Caravels are one of the easier ships to repair at a Dock due to their low hit points, this means a player can withdraw a damaged vessel and have it back in the fight in a relatively short period of time.
Most civilizations can ship Privateers during the Commerce Age. Though they lack a Caravel's speed and ability to gather resources, they are tougher and possess greater line of sight than most ships in that Age.
- Broadside Attack: Fires a volley of five cannon shots at an enemy ship within attack range, with each shot doing 100 siege damage. 60 seconds cooldown.
In the Definitive Edition, Broadside Attack is now a charged ability that is automatically activated when attacking.
- Asian civilizations which can ally with the Portuguese at the Consulate will be able to research the Exploration Fleet technology, which ships one Caravel with three Petards.

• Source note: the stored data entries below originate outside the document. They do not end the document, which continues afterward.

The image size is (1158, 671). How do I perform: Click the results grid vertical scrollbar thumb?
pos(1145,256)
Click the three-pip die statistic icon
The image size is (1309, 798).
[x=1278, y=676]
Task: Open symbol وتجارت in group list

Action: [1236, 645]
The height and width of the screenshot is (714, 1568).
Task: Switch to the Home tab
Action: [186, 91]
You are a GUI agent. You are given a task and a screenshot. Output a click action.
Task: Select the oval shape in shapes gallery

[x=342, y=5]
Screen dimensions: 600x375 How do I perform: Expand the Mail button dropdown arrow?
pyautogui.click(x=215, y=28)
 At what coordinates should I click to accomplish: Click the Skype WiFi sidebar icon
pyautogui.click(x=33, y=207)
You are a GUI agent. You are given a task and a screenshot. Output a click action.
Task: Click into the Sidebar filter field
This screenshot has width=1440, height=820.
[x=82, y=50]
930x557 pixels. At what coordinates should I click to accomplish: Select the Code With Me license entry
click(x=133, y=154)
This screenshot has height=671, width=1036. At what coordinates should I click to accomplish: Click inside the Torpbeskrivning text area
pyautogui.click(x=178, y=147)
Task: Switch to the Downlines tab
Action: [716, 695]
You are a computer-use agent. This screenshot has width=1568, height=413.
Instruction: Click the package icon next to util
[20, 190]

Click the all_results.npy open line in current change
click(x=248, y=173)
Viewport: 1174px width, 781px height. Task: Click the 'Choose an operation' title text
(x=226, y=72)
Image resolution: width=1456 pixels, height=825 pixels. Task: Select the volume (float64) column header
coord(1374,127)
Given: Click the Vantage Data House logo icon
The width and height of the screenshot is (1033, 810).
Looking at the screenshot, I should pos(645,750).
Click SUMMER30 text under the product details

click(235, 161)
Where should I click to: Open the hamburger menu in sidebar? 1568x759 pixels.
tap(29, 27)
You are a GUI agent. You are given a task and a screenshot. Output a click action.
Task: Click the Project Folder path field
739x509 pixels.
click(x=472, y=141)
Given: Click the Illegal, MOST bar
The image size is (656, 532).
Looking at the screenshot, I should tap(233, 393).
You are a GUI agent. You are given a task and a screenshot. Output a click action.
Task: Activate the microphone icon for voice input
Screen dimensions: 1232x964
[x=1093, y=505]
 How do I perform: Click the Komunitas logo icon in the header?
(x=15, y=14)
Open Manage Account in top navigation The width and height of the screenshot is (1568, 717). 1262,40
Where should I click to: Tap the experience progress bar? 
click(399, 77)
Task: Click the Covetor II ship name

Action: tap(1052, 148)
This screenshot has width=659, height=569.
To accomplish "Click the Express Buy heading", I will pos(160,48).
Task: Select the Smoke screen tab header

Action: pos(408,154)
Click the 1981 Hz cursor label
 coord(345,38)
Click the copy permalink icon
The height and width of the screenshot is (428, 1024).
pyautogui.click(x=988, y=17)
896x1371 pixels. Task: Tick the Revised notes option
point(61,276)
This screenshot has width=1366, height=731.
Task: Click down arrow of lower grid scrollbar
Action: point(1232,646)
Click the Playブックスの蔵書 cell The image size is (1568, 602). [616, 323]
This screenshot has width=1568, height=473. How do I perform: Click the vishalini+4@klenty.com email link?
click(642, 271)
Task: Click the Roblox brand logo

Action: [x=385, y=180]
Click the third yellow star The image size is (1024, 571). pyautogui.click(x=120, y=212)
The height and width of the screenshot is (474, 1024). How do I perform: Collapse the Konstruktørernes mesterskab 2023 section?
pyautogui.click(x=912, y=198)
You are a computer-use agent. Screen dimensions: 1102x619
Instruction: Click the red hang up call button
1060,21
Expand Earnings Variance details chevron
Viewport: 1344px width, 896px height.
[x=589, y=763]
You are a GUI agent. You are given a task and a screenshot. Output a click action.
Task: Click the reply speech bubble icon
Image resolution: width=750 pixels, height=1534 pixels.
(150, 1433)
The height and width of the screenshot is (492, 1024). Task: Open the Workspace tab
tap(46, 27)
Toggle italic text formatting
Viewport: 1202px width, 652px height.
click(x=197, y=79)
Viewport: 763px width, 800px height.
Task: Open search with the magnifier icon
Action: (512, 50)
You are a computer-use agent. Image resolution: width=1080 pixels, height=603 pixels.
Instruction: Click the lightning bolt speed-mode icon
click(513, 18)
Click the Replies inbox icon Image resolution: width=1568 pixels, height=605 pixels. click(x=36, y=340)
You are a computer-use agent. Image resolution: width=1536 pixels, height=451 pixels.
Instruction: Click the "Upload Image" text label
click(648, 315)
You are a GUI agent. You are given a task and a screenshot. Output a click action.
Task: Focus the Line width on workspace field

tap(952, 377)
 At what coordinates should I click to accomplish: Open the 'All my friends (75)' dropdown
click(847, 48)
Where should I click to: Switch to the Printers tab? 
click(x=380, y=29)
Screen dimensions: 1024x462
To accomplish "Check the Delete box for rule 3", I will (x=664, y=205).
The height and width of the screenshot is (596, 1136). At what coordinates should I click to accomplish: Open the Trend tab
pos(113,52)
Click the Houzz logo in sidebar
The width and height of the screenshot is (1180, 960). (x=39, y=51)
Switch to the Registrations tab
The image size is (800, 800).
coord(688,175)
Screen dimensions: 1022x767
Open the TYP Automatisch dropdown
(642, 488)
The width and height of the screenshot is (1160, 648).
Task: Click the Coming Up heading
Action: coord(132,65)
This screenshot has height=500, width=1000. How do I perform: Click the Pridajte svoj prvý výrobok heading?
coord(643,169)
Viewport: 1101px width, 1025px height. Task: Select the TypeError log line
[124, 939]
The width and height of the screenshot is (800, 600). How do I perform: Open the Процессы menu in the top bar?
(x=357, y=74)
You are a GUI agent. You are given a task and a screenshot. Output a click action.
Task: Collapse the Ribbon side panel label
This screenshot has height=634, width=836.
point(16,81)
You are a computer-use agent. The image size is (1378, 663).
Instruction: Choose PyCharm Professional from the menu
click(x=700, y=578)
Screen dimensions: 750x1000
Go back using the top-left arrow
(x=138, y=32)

|Unit strengths and weaknesses|
|Strong vs.||Ships, infantry close to shore|
|Weak vs.||Artillery especially Culverins, defensive structures|
|Hit points||Armor Plating (+50%)|
|Attack|| Carronade (+25%)|
Percussion Lock (+50% Broadside Attack damage)
|Sight||Town Watch (+2)|
|Speed||Apache Endurance (+5%)|
|Gather rate|| Gill Nets (+15%)|
Long Lines (+30%)
Excessive Taxation (+50% from whales)
Huron Fish Wedding (+20%)
Navajo Craftsmanship (+20% from whales)
|Train cost||Mapuche Ad-mapu (-10% coin cost)|
|Penalties|| Coffee Trade (-10% speed, Dutch only)|
High Crusade (-5% hit points, Knights of St. John only)
Home City Cards
|Click for a list of Home City Cards related to the Caravel|
- The Caravel uses a low-pitch version of the voice clips of the Musketeer (depending on their language).
- The model for the Caravel is actually based on a carrack. The real caravel doesn't have a forecastle, and the caravel's sails are triangular lateen sails.
- The Spanish Caravel may have the random names of Nina, Pinta and Santa Maria, making reference to the Christopher Columbus's ships of his first voyage to the Americas.
|“||Caravels were developed by Portuguese shipwrights in the fourteenth century, and were initially used to explore the coast of Africa. They had two masts with square sails and one forward triangular, or lateen, sail. They were relatively small ships and wide for their length, giving them a shallow draft and the ability to sail safely in shallow waters. These two factors made them extremely popular with explorers until the Spanish Galleon took over about 200 years later.|
Approximate weight: 80 tons. Length: 50 feet.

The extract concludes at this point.